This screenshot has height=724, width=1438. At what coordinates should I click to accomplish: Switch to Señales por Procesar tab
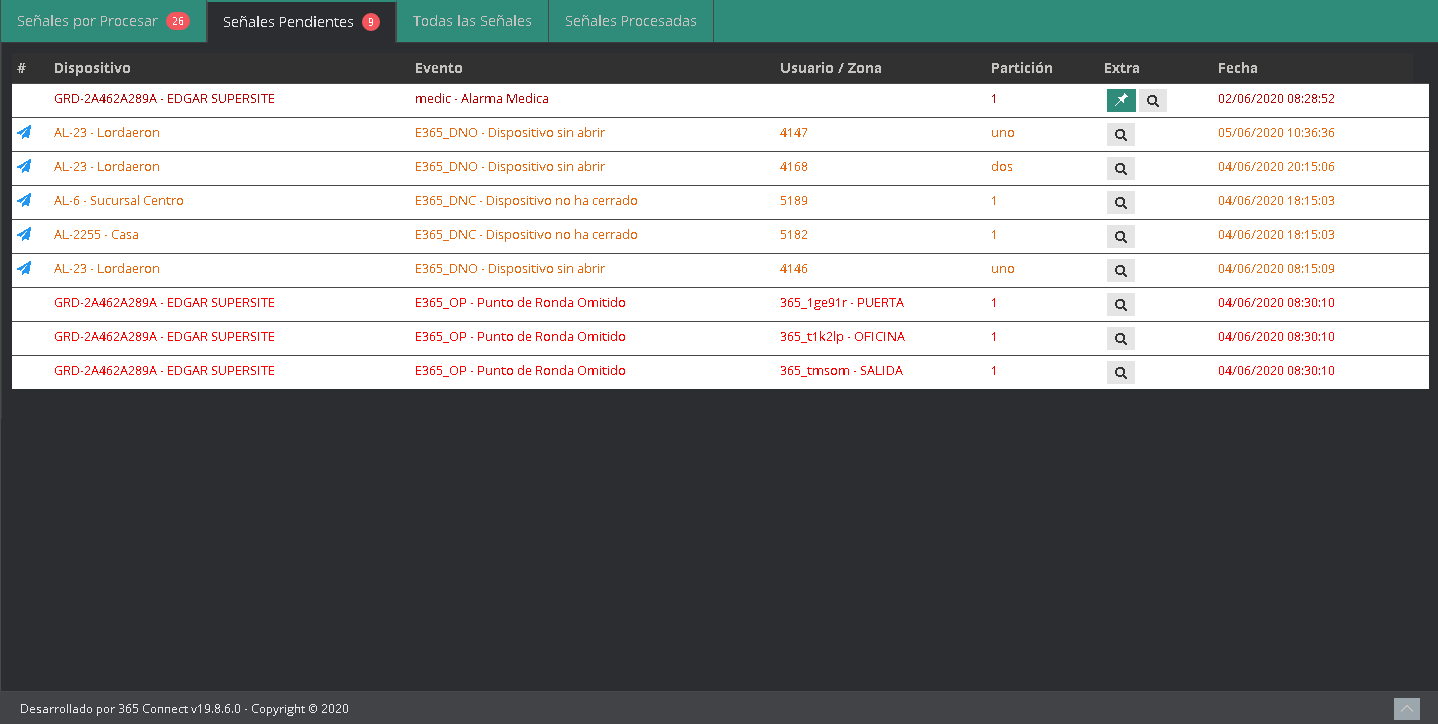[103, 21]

-*-

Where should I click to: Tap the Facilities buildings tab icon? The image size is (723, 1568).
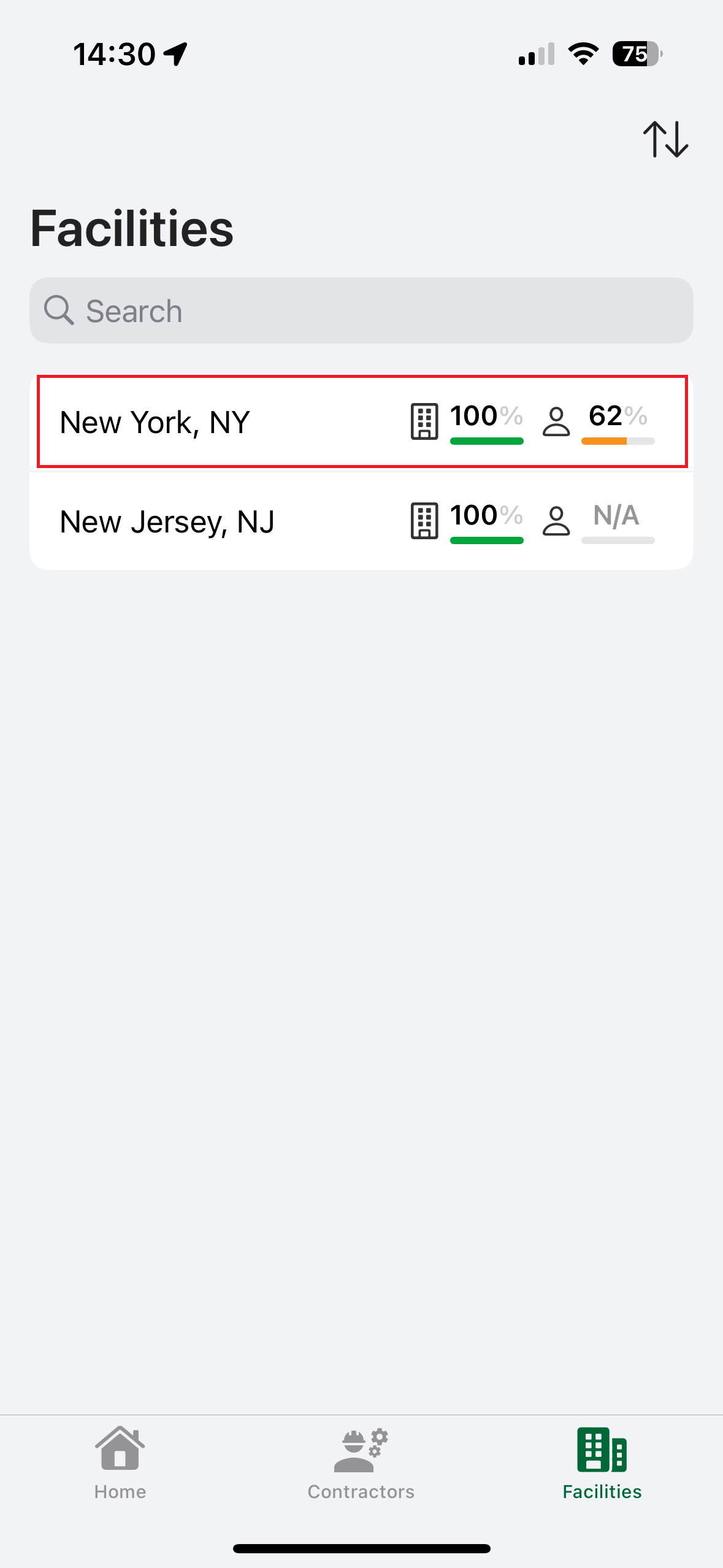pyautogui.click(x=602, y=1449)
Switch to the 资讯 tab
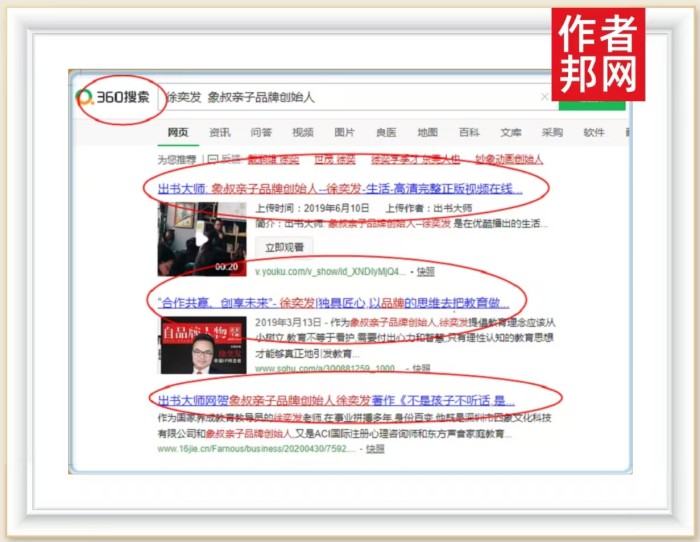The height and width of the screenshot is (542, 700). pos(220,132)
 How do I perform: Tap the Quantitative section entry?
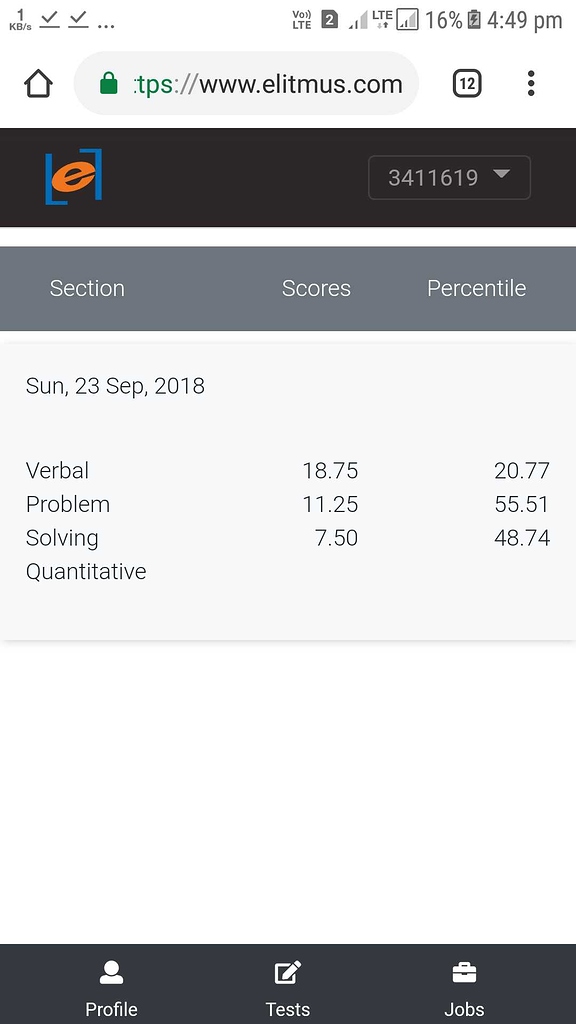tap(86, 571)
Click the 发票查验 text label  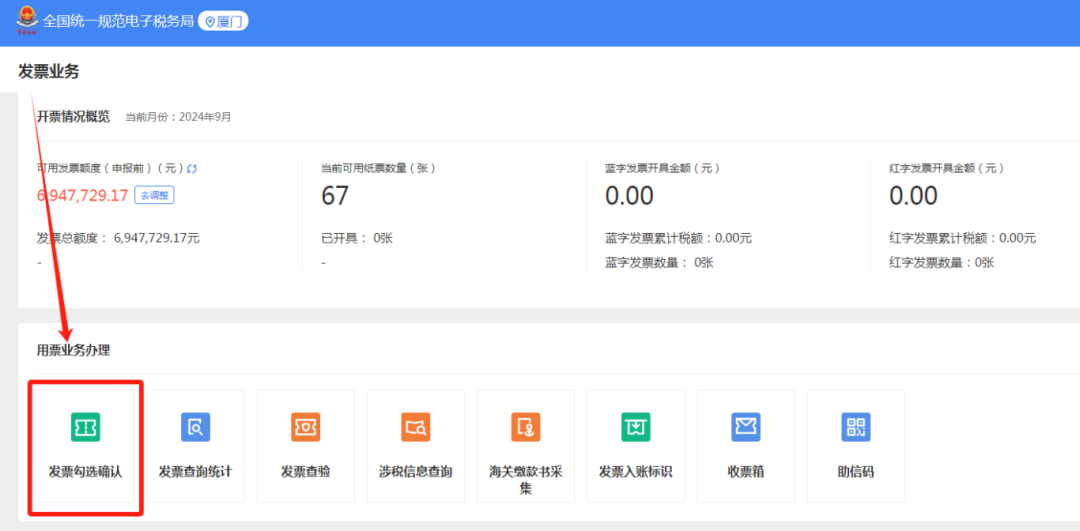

-*-

Only the lines of the listing above from the one with "How do I perform: Tap" through the one with "Click the 发票查验 text label" should be output, exactly, with both ends kept and pictures left out.

 How do I perform: Tap the Quantitative section entry?
tap(86, 571)
Click the 发票查验 text label  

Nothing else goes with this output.